Fomos a um restaurante-café chamado Café Turri, que se vai pelo ascensor Concepción. Boa comida, garçons muito canastrões em mostrar simpatia, não me esquecerei da voz insuportável de uma garçonete. Um ambiente pouco descontraído, mas de uma bela vista, que do terraço perto do verão deve ser agradável.
E só.
Puerto Varas e uma experiência mapuche
Fomos de Pullman Bus em assentos semi-leito para Puerto Varas, são 12h. Se não tiver problemas em dormir em ônibus, você economizará uns 25 vinhos Marques de la Casa Concha. Porque além da diferença de avião ser o triplo, ainda se ganha uma diária de hotel.
Certamente, os bosques aos quais se referem Neruda estão plantados no Distrito dos Lagos. Caso só tenha 3 ou 4 dias na manga, vá direto para a região dos Lagos, lá se fica mais perto do coração do gigante.
Vale muito ficar num hotel na beira do grande lago Llanquihue. A janela do quarto do hotel Bellavista foi uma das telas naturais mais bonitas da minha vida. No horizonte do lago arrodeado por bosques paira, quase levitando, o Ozorno vestido de neve, além de outras montanhas que lhe acompanham.
Deve-se alugar um carro e ir à sua busca, acho que o passeio de carro mais interessante que se possa ser feito em cerca de 1h, talvez em todo o planeta. Você sai de um hotel com ruas, esquinas e cafés e em 1h se está de frente a um vulcão, num teleférico, em meio da neve com a temperatura próxima a zero. A 1200 m do chão.
Outro passeio menos diferente, mas não menos imperdível são as pequenas trilhas do Parque Nacional Vicente Pérez Rosales, próximo ao Lago Todos Los Santos. Ali deve existir alguma força estranha poderosa que enche de água nossos olhos, assim como debaixo da Cachoeira da Fumaça na Chapada Diamantina baiana. É como se você estivesse recebendo calorosos abraços de mãe.
Nos arriscamos de carro para Chiloé, a maior ilha chilena e fomos levados por uma índia mapuche a uma aventura pela costa. O mais interessante que poderíamos fazer, segundo ela, seria um passeio até a a Playa de Rosaura, entre Playa Brava e Guabún. Depois pegar uma “ruta” mais selvagem pela costa, parar numa cidade chamada Pumillahue, comer uns Locos, e seguir até Dalcahue, que fica a umas 3 horas pela rodovia principal da ilha. Era sábado e chovia fino.
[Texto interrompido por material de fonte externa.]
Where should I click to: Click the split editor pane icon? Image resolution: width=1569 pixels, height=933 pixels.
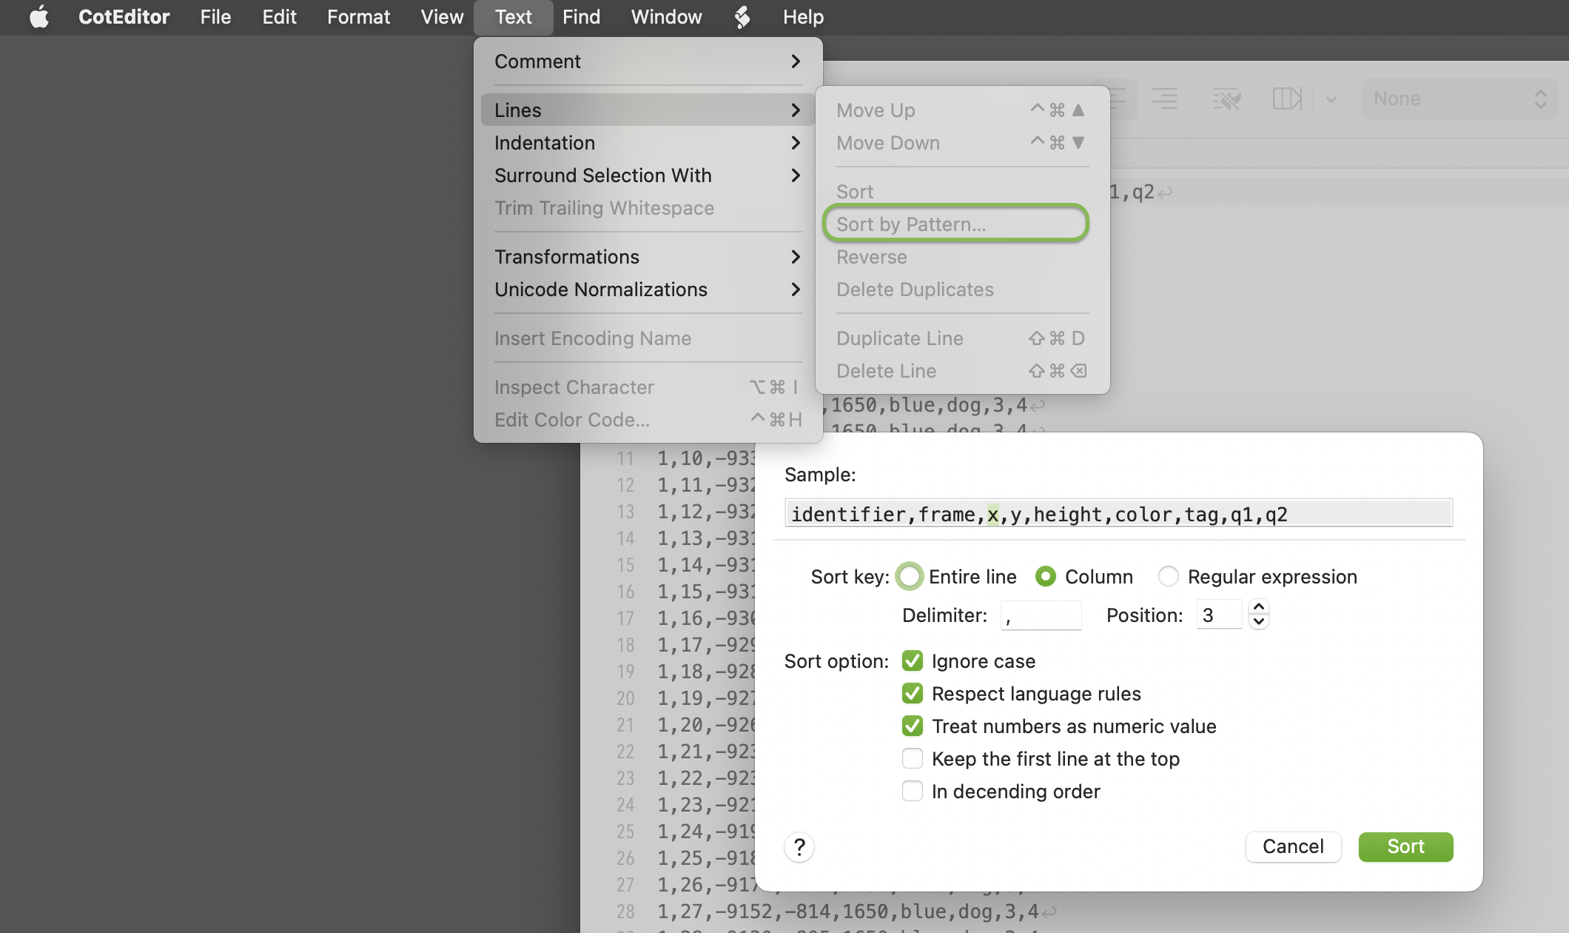click(x=1288, y=98)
Chegamos à Playa de Rosaura felizes por uma estrada de pedra e barro, uma paisagem bucólica de casas afastadas e pastagens de gado, vacas malhadas na estrada, ovelhas, velhas pontes de madeira.
A Playa de Rosaura é realmente bonita com chão de pedras escuras, daquelas que enfeitam colares e que também são usadas para preencher vasos de vidro em salas chiques. Diferente de Valparaíso, mar menos pacífico. Montanhas de pedra, areia grossa, só a gente na pequena praia, frio com chuva.
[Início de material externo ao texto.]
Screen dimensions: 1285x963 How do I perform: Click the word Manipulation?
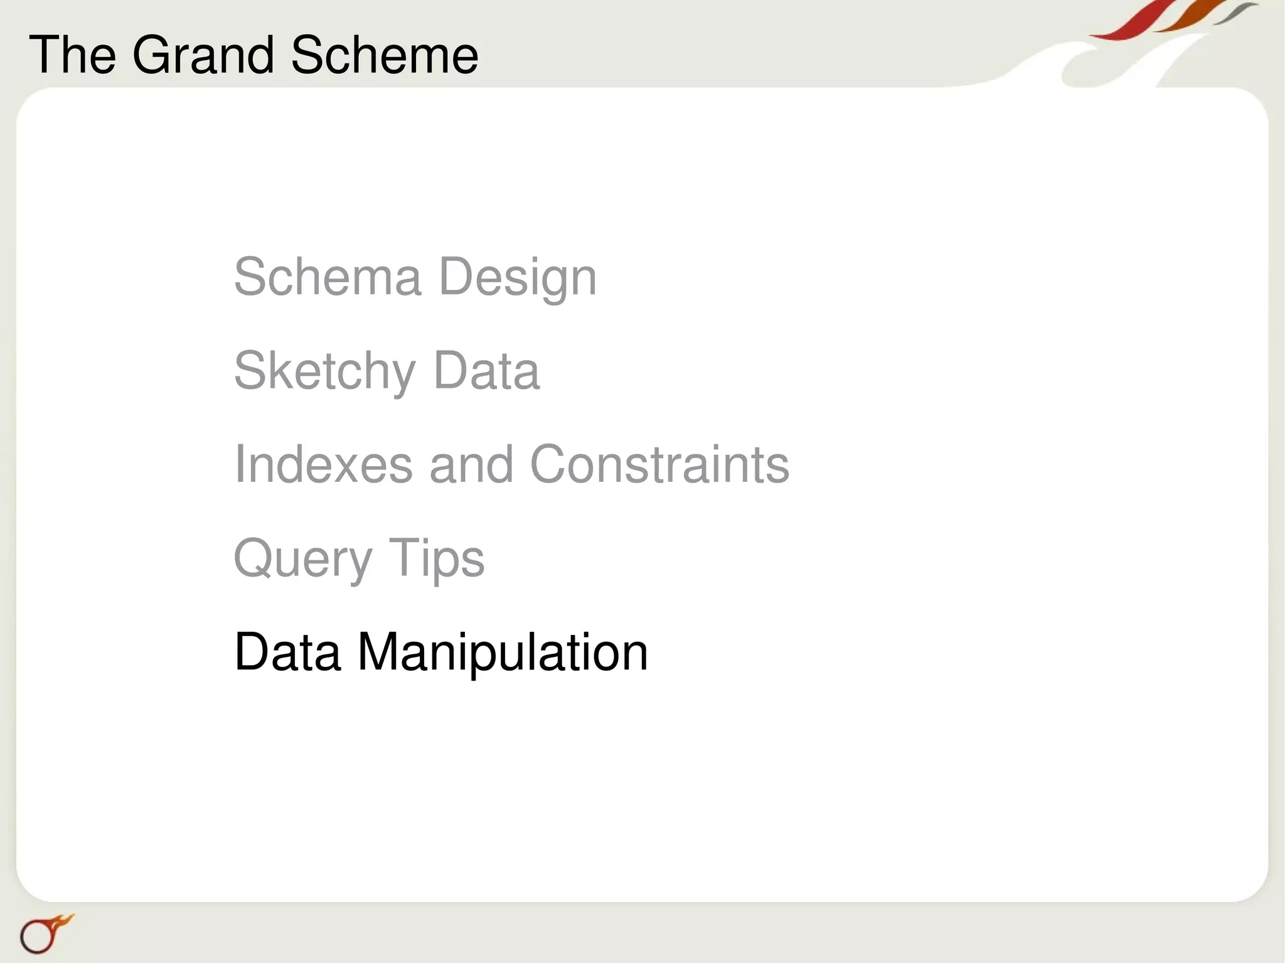tap(502, 652)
Achando tudo muito divertido, após tragos de vinho, nos direcionamos na aventura mapuche de Pumillahue. Após cerca de uma hora de estrada de barro, inúmeras paradas para peguntar aos moradores locais, que falam um espanhol meio dialeto, não chegamos a nenhuma Pumillahue, creio que nunca chegaremos. Passamos pelas Islotes de Puñihuil, onde os pinguins vão de vez em quando, cruzamos vilarejos e vilarejos e chegamos num lugar meio inabitado, um bar na areia de uma praia que não sei o nome embaixo de uma costa, que tive a certeza que o carro não voltaria.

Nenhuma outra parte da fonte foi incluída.